*ABOUT THIS TASK*.
Lines with the word "agent" are the answer; copy each of them from the data below.

[Opening RECORDS SUPPLIED section]

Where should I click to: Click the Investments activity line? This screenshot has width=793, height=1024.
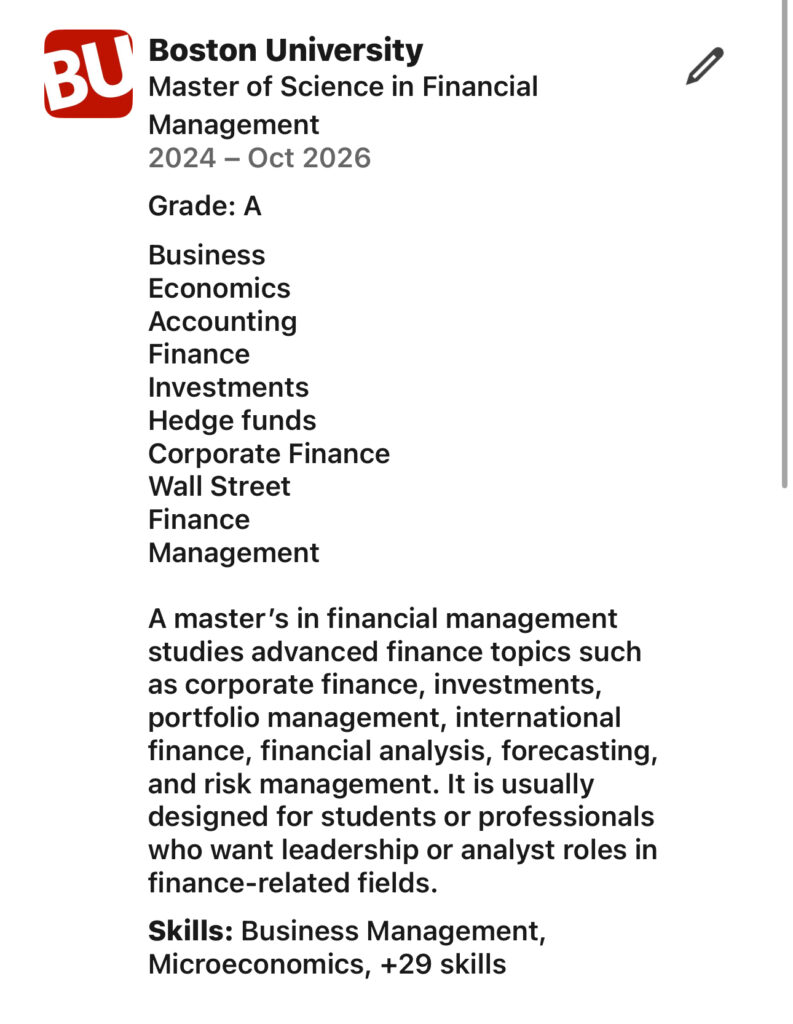[228, 388]
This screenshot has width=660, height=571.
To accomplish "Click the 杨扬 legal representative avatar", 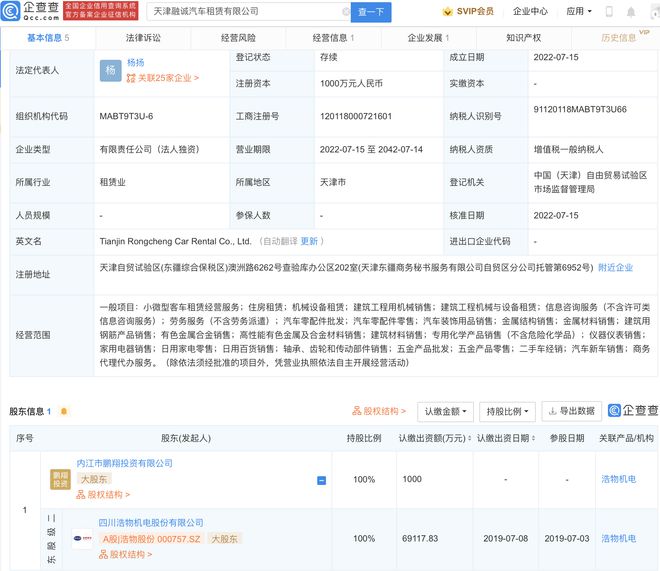I will point(112,70).
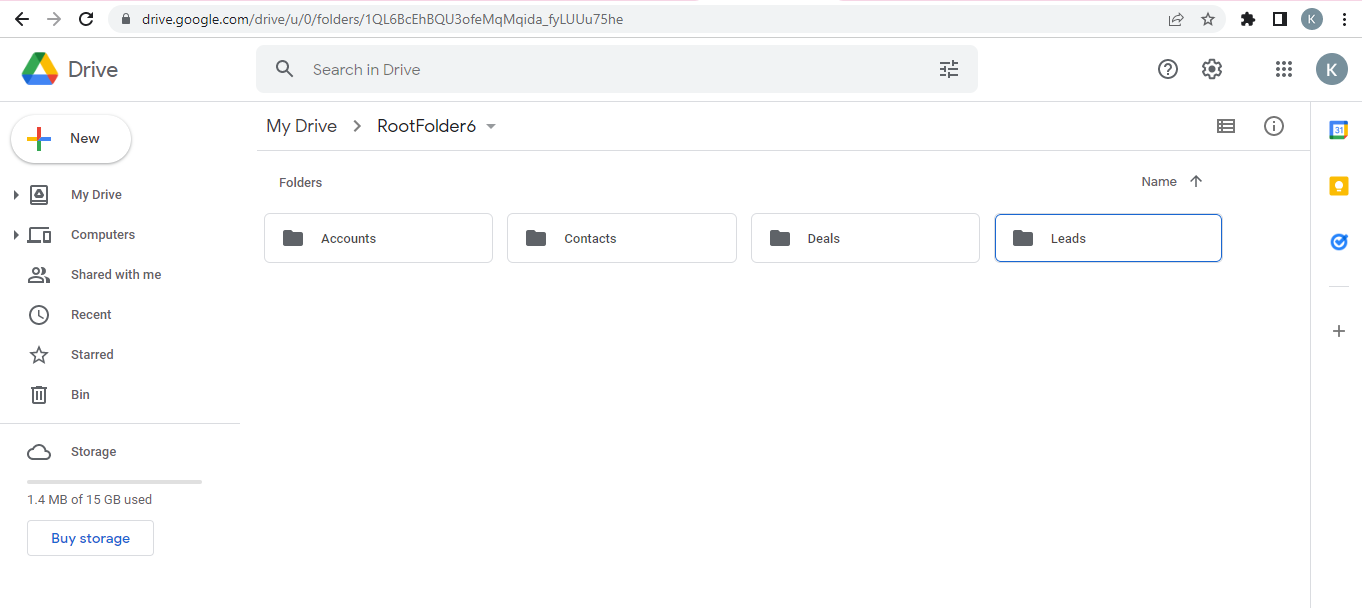Go to Shared with me

pos(115,275)
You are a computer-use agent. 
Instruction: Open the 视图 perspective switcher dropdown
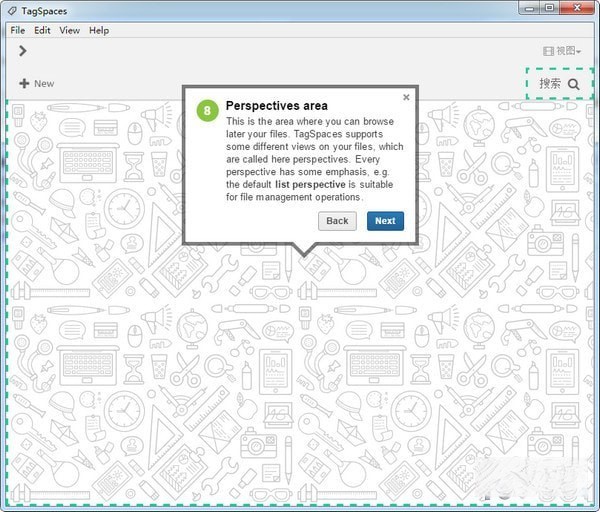coord(561,51)
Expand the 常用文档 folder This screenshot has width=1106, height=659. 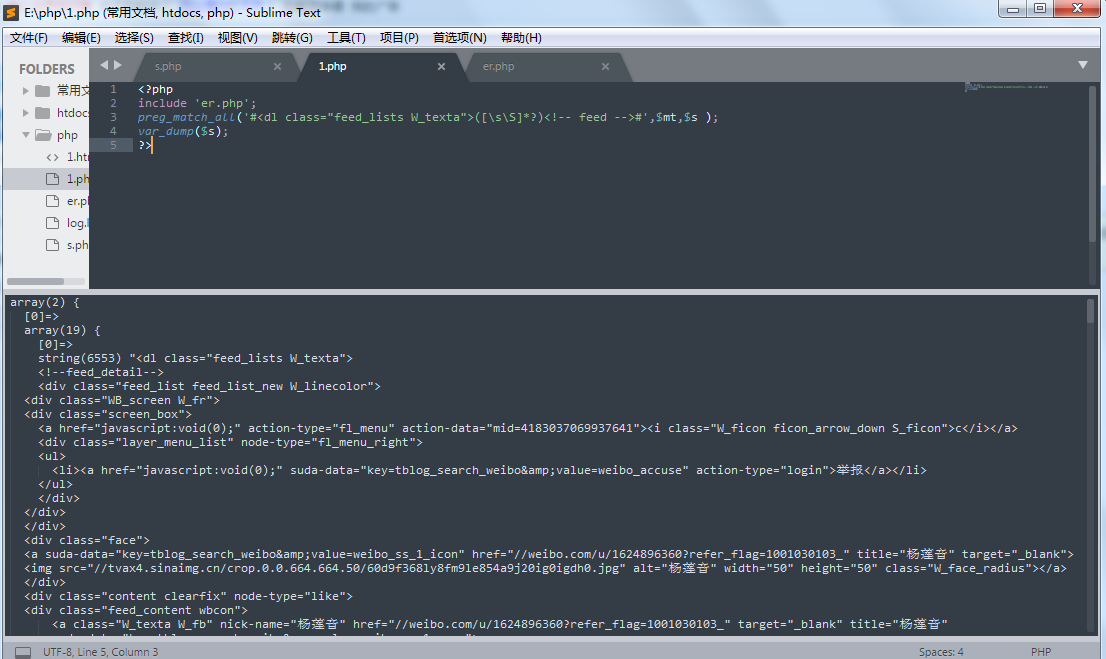click(26, 91)
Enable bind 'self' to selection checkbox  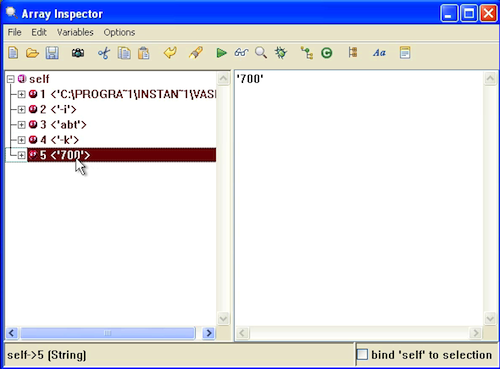[x=362, y=354]
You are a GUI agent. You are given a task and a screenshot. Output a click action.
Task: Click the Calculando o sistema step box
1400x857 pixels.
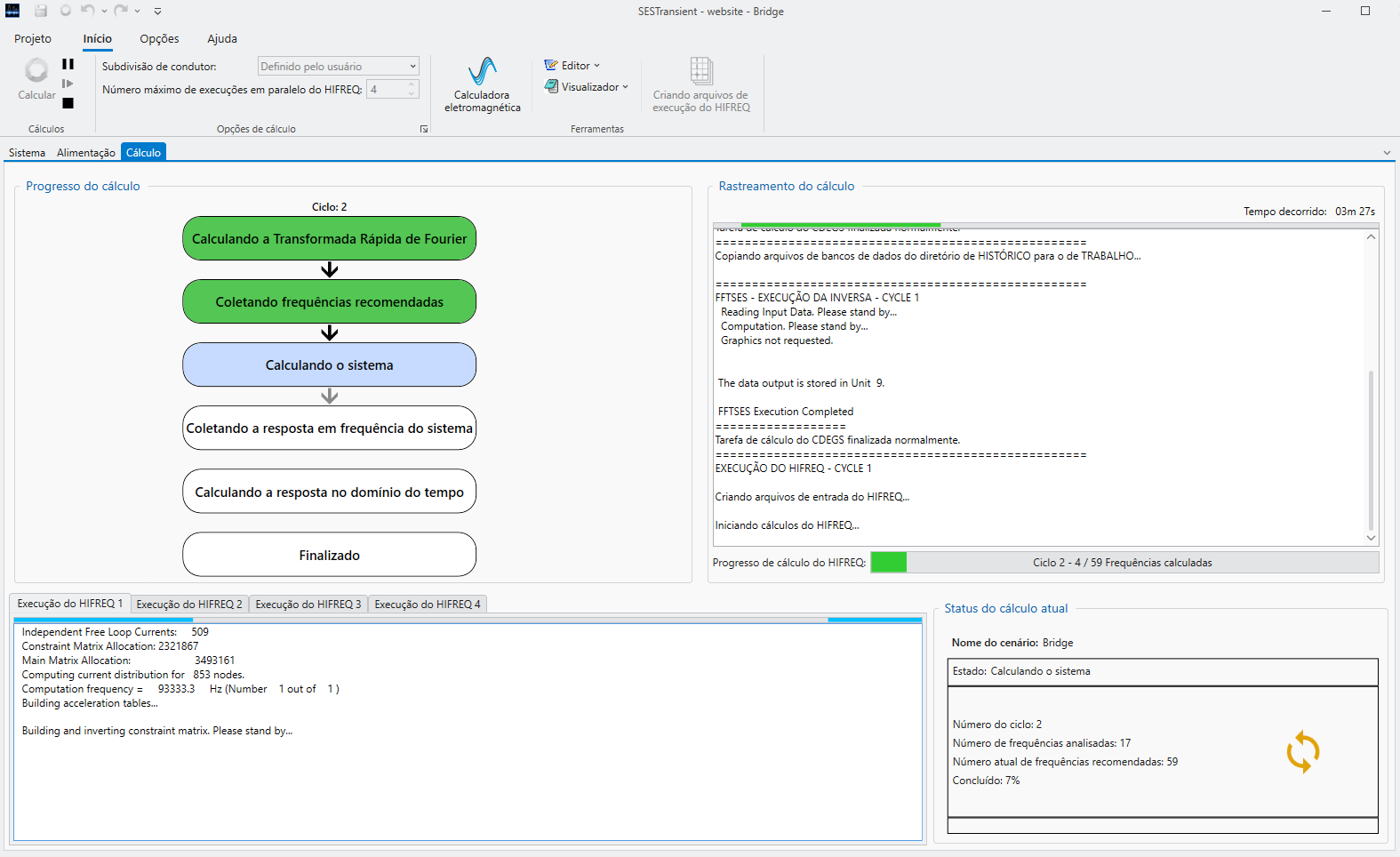329,365
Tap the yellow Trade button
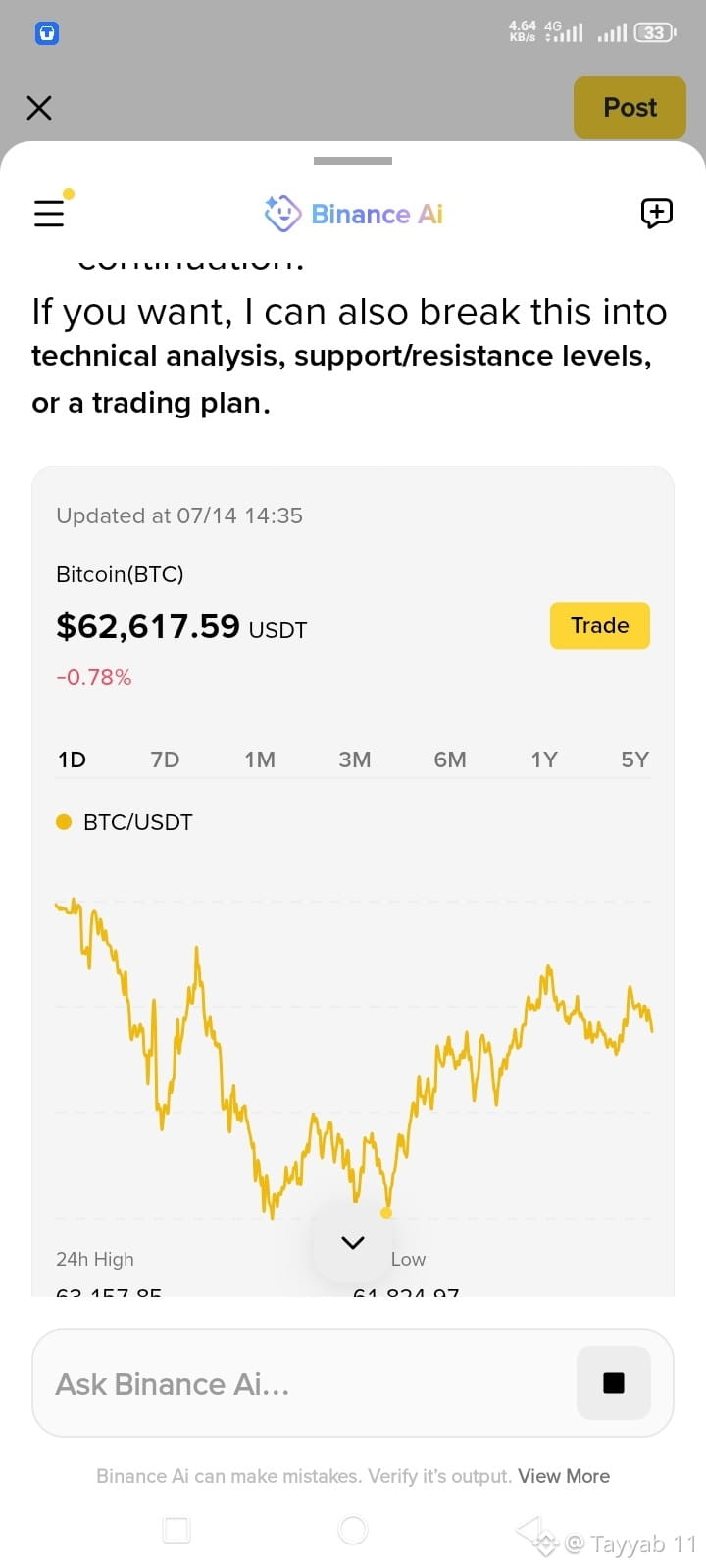This screenshot has width=706, height=1568. tap(600, 625)
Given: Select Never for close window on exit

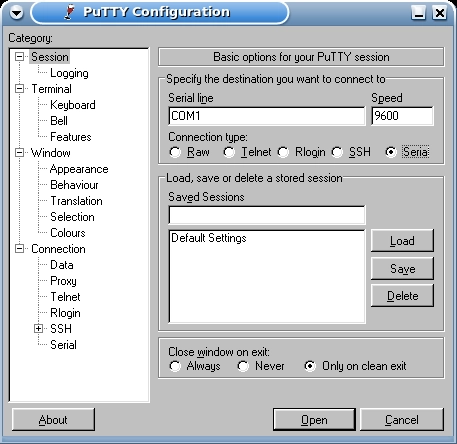Looking at the screenshot, I should 243,366.
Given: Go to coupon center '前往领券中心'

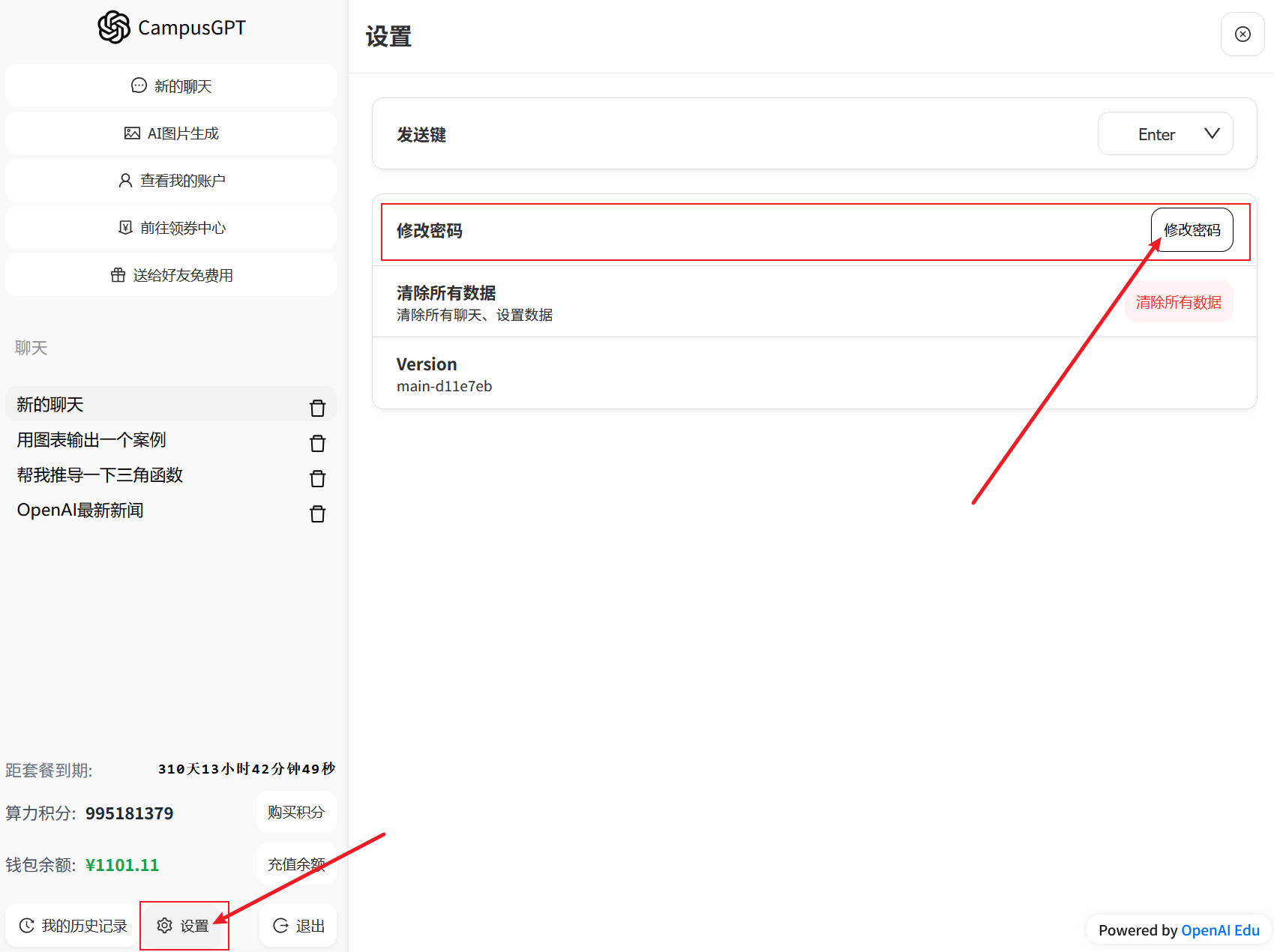Looking at the screenshot, I should coord(171,228).
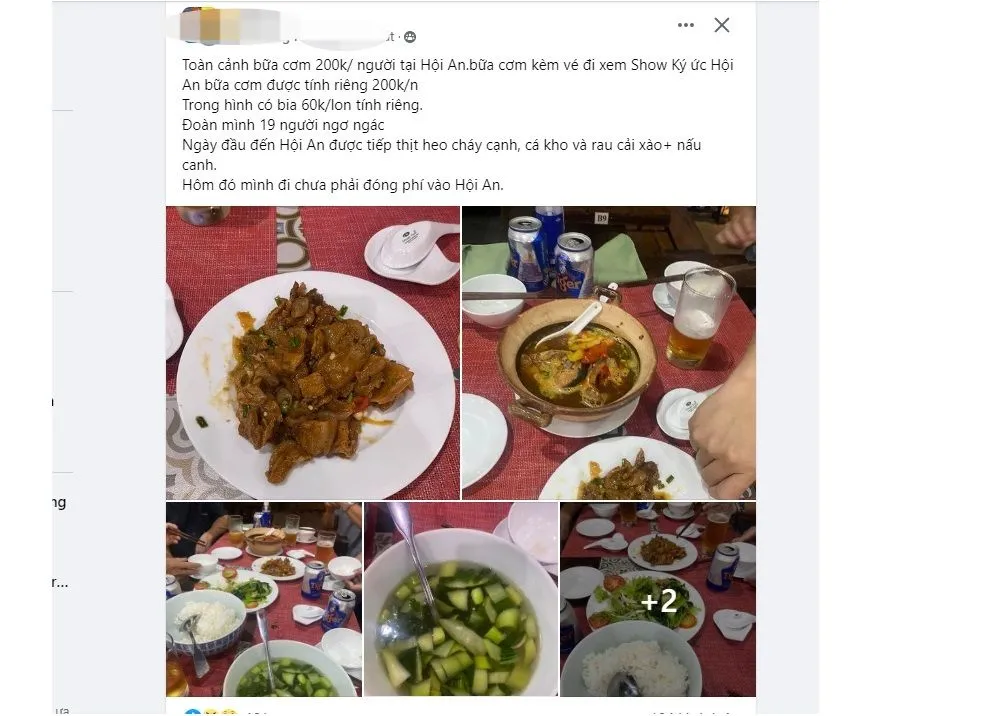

[Closing RECORDS SUPPLIED section]

*RESULT OF THIS TASK*.
You are a computer-use agent. 
You are a GUI agent. You are given a task and a screenshot. Output a click action.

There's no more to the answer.